** Exercise brief **
Nothing in the entries may change when you repeat them, and no images may appear.

Material to process START

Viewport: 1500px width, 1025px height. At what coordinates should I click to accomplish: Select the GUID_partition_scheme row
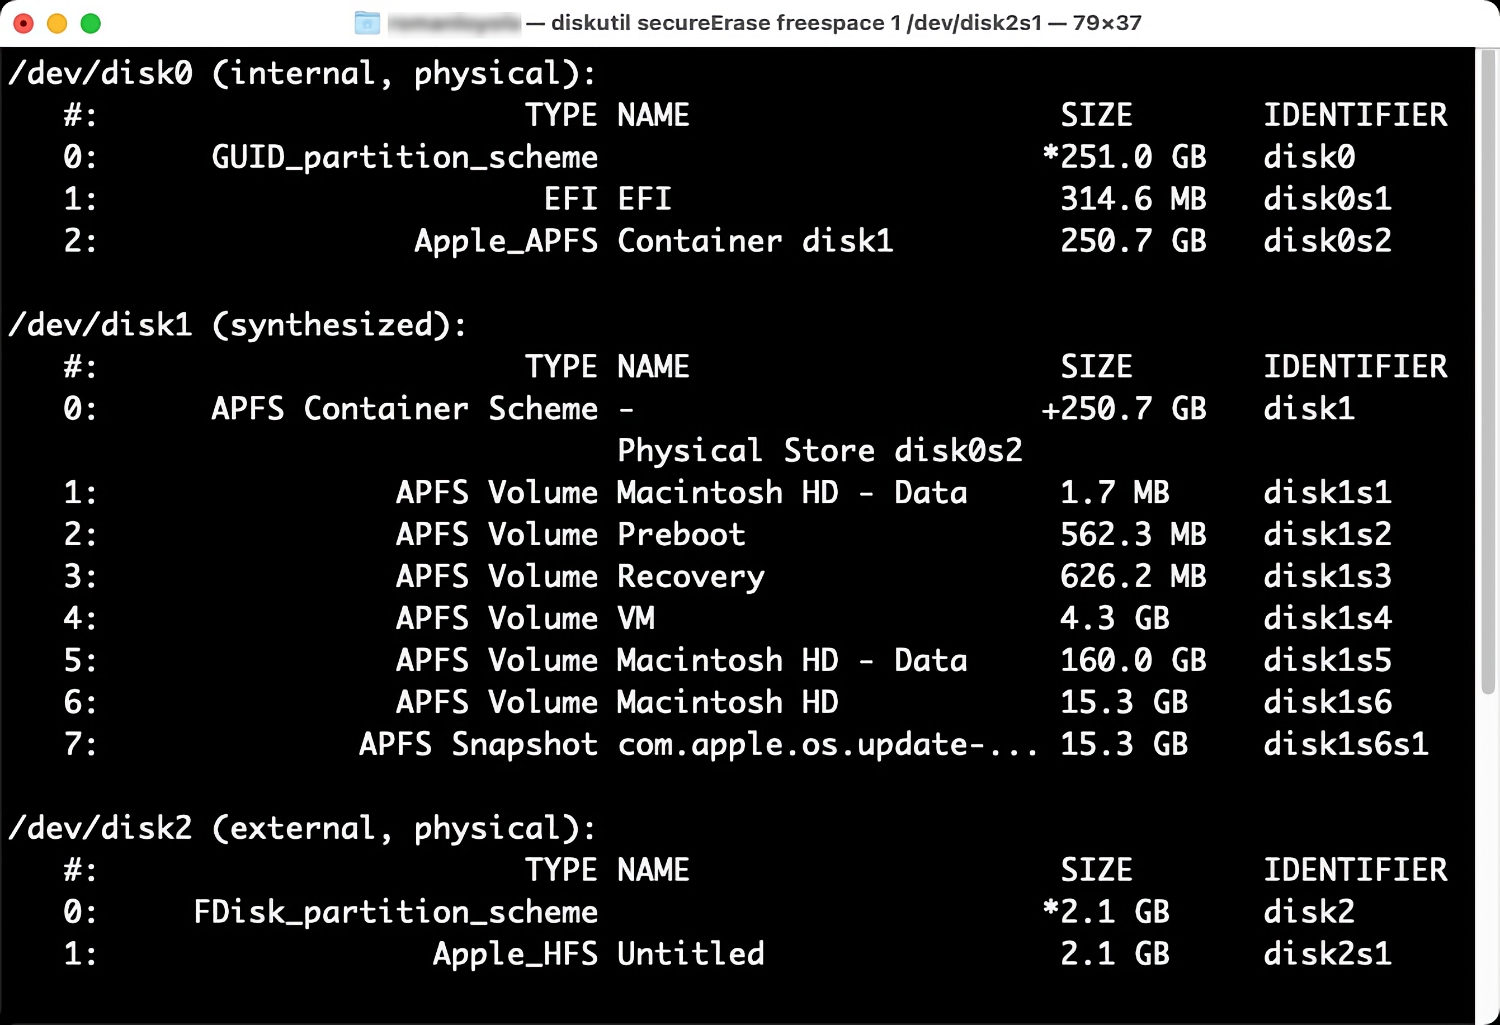(404, 156)
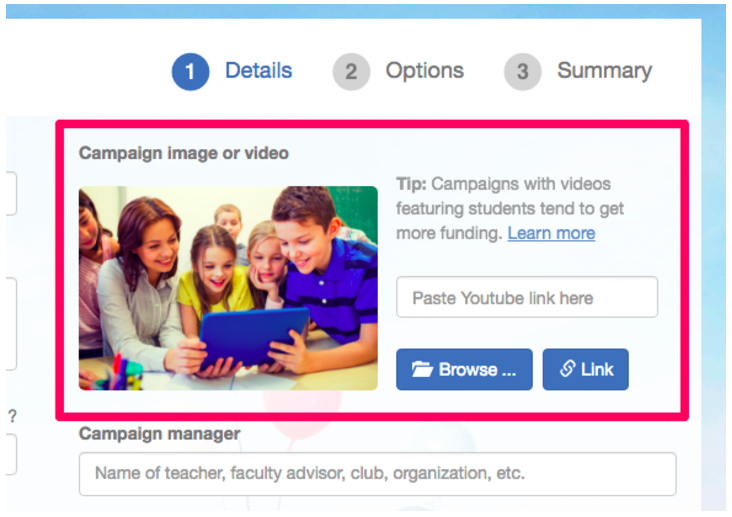Open the Details step tab
Screen dimensions: 732x517
point(258,71)

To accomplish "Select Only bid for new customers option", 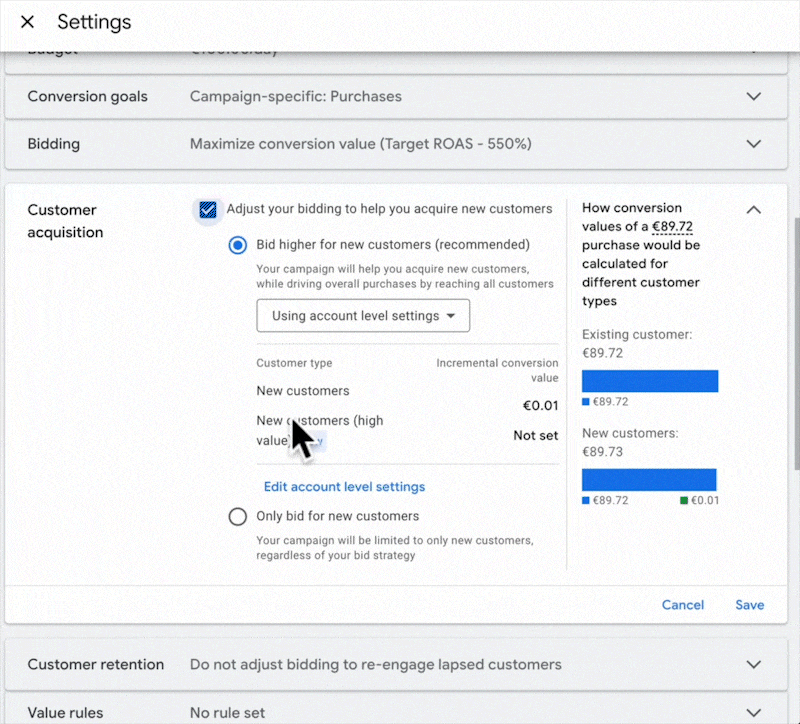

Material to process END

** Answer to the exercise **
Viewport: 1500px width, 1025px height. At what coordinates should I click to accomplish: Select the GUID_partition_scheme row
(404, 156)
Open the Details step tab
Screen dimensions: 732x517
point(258,71)

To accomplish "Select Only bid for new customers option", 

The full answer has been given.